Interview by Jamie Davies and Keith Murray, June 2009
Having developing titles for both PlayStation Network, and currently hard at work on the upcoming game Space Ark for Xbox Live Arcade, we grabbed the opportunity to speak to Dan Marchant of UK developer Strawdog Studios.
Who are Strawdog Studios and how did you get started?
We are an indie developer founded in 2003 and based in an old train yard in Derby. We scavenge the old train parts and use them to make video games. We are sort of like digital wombles. I think that maybe breathing all the diesel fumes from the passing trains may be part of the reason why our games are so colourful and weird. The founders were all working at various large studios when they decided it was time to strike out on their own, to get away from giant mega projects and get back to making smaller, more personal games.

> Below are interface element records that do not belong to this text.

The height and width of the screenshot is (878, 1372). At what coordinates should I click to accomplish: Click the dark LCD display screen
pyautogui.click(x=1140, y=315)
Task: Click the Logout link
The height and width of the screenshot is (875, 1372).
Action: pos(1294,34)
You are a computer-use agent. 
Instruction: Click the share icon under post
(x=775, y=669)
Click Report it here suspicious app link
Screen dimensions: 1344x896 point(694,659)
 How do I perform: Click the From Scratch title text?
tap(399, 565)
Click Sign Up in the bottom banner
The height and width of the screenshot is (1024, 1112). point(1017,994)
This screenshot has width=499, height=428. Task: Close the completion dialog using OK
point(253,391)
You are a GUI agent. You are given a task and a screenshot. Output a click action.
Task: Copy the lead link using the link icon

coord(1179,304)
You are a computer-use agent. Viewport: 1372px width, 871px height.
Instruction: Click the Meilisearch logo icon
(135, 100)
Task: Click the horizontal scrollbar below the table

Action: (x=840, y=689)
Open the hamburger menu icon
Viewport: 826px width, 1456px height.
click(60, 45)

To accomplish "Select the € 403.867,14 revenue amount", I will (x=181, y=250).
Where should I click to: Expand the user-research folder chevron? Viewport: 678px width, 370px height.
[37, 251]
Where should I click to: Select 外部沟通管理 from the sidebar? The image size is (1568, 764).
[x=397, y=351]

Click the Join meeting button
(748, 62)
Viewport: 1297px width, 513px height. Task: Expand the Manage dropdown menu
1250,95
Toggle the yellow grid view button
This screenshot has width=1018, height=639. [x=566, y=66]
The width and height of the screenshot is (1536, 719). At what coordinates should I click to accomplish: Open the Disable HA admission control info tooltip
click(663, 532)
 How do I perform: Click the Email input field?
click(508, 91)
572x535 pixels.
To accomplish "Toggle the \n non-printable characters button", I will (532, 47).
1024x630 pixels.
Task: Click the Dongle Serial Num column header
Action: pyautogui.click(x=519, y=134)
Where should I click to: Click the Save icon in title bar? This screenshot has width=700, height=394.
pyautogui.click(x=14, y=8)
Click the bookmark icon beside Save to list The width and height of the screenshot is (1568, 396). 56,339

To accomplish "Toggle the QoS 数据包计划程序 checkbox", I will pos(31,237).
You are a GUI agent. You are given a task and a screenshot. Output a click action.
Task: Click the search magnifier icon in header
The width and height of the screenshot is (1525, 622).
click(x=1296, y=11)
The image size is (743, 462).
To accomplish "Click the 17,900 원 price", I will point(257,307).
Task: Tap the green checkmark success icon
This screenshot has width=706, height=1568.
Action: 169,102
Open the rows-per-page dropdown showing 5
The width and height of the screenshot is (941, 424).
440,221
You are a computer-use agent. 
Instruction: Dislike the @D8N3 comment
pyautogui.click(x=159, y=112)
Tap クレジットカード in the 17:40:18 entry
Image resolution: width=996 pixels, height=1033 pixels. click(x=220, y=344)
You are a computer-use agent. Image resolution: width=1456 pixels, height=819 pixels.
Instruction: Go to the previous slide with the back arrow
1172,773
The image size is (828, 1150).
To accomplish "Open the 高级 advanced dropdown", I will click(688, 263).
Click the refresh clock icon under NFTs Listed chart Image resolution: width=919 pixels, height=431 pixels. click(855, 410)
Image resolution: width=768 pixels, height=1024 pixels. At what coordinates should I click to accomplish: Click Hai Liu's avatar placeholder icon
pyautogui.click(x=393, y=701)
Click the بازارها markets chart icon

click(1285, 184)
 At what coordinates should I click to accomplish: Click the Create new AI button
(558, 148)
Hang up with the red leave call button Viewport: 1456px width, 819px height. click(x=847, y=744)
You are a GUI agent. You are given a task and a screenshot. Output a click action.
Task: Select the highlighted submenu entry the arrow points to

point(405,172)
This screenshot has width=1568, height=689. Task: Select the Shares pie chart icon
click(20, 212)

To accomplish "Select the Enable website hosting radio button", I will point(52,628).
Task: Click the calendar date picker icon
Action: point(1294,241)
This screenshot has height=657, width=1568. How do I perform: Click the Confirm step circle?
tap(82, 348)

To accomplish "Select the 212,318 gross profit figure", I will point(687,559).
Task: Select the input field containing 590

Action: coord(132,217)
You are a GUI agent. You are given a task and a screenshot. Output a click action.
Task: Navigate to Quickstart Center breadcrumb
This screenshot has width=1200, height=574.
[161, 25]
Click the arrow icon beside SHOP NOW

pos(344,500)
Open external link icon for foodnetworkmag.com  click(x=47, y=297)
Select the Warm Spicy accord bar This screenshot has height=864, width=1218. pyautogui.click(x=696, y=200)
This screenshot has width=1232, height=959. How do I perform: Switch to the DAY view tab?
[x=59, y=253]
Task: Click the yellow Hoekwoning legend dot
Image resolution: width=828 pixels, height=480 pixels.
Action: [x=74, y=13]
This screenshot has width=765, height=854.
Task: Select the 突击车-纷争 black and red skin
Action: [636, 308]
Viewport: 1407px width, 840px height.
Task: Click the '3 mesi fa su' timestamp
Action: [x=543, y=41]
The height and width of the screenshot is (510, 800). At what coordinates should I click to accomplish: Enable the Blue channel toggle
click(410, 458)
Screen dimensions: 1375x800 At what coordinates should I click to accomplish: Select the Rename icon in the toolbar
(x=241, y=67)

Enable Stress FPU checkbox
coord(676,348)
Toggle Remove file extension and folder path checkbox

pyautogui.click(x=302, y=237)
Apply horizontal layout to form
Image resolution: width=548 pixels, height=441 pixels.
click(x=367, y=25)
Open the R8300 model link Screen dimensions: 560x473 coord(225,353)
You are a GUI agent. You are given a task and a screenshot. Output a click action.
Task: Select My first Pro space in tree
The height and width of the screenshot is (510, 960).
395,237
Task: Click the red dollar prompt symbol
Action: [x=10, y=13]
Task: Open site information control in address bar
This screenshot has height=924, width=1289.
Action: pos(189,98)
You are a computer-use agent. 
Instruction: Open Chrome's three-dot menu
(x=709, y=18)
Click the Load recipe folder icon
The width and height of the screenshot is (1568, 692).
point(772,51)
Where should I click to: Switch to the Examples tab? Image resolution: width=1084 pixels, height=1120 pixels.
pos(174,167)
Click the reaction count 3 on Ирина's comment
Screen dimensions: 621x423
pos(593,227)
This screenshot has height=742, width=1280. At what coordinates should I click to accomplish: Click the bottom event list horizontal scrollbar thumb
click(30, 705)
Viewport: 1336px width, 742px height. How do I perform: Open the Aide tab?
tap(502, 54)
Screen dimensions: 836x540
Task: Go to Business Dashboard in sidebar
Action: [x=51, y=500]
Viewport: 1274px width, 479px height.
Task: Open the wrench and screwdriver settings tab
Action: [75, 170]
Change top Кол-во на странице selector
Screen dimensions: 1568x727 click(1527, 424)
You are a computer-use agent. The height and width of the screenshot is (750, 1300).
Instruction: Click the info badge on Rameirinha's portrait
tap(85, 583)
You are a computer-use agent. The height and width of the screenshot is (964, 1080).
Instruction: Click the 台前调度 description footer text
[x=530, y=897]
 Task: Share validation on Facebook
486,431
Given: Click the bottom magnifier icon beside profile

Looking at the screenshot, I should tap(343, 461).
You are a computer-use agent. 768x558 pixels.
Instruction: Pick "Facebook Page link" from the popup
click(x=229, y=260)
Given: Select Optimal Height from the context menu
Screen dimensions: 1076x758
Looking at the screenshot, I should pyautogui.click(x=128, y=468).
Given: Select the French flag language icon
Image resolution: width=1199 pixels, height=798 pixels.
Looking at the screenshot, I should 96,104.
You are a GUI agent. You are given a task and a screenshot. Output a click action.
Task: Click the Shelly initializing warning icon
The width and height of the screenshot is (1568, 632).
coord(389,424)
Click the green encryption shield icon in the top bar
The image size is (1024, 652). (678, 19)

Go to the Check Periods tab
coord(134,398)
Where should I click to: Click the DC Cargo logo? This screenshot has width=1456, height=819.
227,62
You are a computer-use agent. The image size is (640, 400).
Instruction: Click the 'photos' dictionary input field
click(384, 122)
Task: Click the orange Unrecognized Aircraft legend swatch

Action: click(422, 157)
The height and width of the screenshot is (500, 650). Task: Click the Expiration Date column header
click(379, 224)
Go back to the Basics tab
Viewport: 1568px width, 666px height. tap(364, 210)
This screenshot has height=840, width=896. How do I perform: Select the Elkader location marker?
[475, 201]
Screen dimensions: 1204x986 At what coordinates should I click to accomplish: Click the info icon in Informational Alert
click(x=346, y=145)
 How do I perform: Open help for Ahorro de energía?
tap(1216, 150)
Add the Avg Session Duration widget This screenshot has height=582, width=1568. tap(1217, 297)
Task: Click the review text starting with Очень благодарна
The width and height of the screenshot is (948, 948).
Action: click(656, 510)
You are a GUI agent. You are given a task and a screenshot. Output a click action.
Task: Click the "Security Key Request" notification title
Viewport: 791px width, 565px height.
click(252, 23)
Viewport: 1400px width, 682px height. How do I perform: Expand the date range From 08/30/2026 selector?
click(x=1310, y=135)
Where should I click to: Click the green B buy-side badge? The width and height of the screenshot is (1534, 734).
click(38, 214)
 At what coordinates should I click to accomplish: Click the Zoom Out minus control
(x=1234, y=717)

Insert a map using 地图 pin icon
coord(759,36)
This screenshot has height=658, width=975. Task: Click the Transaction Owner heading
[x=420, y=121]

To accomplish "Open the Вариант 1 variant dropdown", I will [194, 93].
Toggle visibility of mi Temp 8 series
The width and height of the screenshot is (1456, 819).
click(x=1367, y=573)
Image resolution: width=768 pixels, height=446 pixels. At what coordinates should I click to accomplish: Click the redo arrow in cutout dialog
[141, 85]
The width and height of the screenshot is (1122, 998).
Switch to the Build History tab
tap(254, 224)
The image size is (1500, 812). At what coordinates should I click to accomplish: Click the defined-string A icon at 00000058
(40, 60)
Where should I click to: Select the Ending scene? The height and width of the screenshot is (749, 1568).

Your upcoming title is Space Ark for XBLA what can players expect?
Space Ark is our idea of what 80s coin ops would be like if they had just been invented today. Inspired by games like Rainbow Island, Arkanoid and Pinball but with an up to date design and modern 3D graphics. A Space Ark filled with animals (the Arkonauts) must travel damaged planets in order to terraform them. On each planet you help them by controlling a bounce pad (think trampoline) and bounce the Arkonauts into the air in order to collect DNA to repair the planets as well as bonuses and power-ups.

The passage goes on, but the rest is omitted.